(Entries drawn from a collection)
☆ ☆ ☆ ☆

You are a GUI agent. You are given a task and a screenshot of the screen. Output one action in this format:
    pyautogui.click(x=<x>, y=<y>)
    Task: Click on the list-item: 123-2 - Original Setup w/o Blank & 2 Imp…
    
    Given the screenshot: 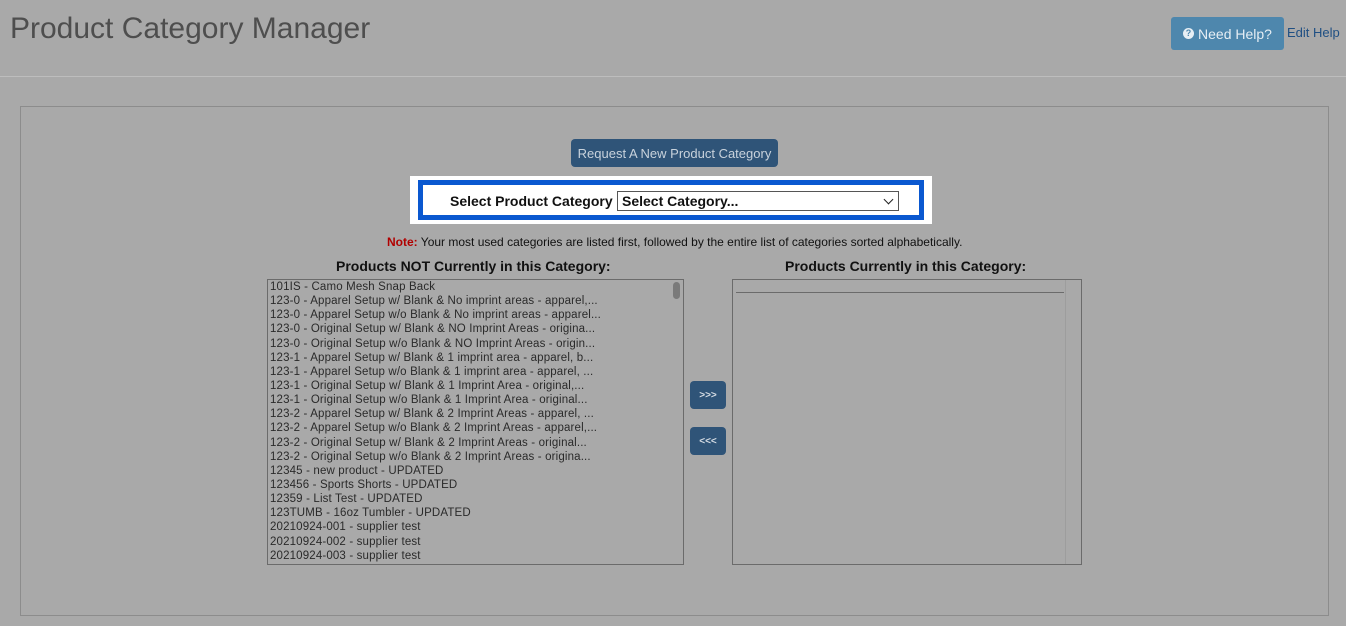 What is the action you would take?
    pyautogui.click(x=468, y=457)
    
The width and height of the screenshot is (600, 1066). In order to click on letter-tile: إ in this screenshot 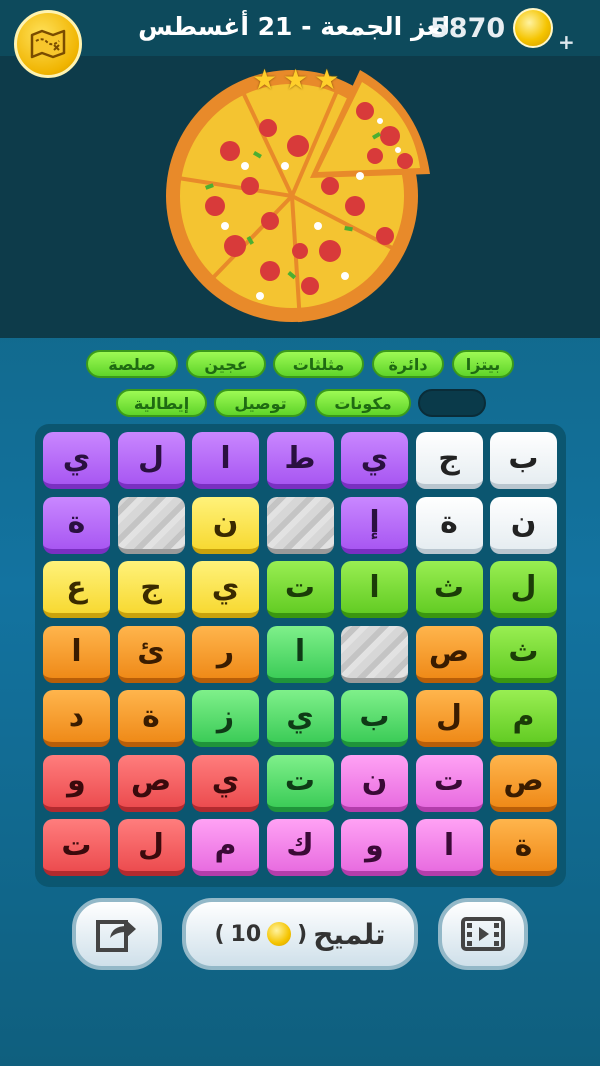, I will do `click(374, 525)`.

☆ ☆ ☆ ☆

EXERCISE REQUIREMENTS
Starting at the first line and ending at the line containing "Task: Click on", with both included, give those lines as a JSON list of strings, one string per line and blank lines left out.

EXPECTED OUTPUT
[
  "You are a GUI agent. You are given a task and a screenshot of the screen. Output one action in this format:",
  "    pyautogui.click(x=<x>, y=<y>)",
  "    Task: Click on the list-item: 123-2 - Original Setup w/o Blank & 2 Imp…"
]